## [PASSAGE]
——
Interested in Genealogy? Never Stop Searching!

One of my projects I planned to pursue while we are in Pensacola was to retrieve a microfilm from the LDS family history library that had information on one of my "Computer History" subjects, Leland Perley Robinson.

I headed up to the local family history library here in Pensacola to order the microfilm and discovered that the rules have changed, orders are now placed on-line at familysearch.org  instead of at each local library.

So I logged on here at the condo and ordered the film.  As long as I was on the site, I tried looking up my grandfather's name, Frank Kolkowsky.  This had never brought me any useful information on this site before.  But now, a marriage record pops up:

Frank Kolkowsky, born 1867 married Rose White, born 1884.  They were married in Bunnell, Florida on April 26, 1922.

Well, that is interesting!  A missing link to the past.  Grandpa had disappeared from Portland to seek his fortune in Florida shortly after his divorce from Grandma in 1918-1919.  Aside from one indication of his presence in Daytona Beach sometime in the 1920s, no record of his stay in Florida has shown up before.  Now it appears, at age 55 he is taking a comparatively youthful 38 year old as his second wife.

Where is Bunnell and why would a Polish carpenter/entrepreneur go there?

Bunnell is a small town of about 2000, the county seat of Flagler county, and is about 25 miles north of Daytona Beach.  It has an interesting history, though, as a center for the Florida development boom in the early twentieth century.  Consider this ad from the November 20, 1910, Pittsburgh Post Gazette:
That's right, "These talks are sold for $1.00," but, if you order today ...
——
## [SUPPLIED MATERIAL]
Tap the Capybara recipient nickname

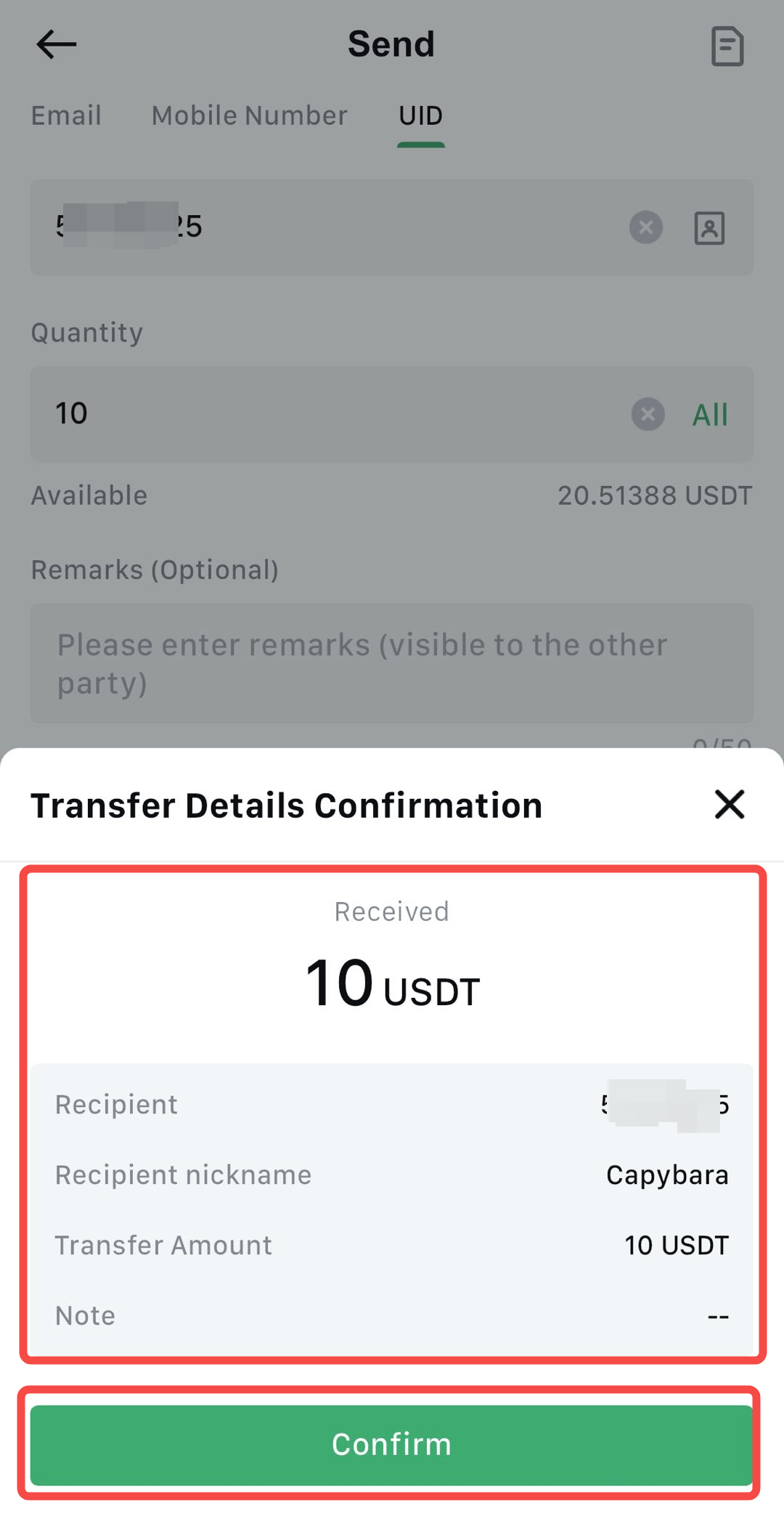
——
## [PARTS OF THE EXERCISE]
1. Translate this sentence from the genealogy post into Spanish: "So I logged on here at the condo and ordered the film."
2. According to the genealogy post, in what town were Frank Kolkowsky and Rose White married?
3. Write out everything in the genealogy post from "Interested in Genealogy?" down to "each local library.".
The data plays no part in what is asked here.

## [REPLIES]
1. Así que me conecté aquí en el condominio y pedí la película.

2. Bunnell, Florida.

3.
Interested in Genealogy? Never Stop Searching!

One of my projects I planned to pursue while we are in Pensacola was to retrieve a microfilm from the LDS family history library that had information on one of my "Computer History" subjects, Leland Perley Robinson.

I headed up to the local family history library here in Pensacola to order the microfilm and discovered that the rules have changed, orders are now placed on-line at familysearch.org  instead of at each local library.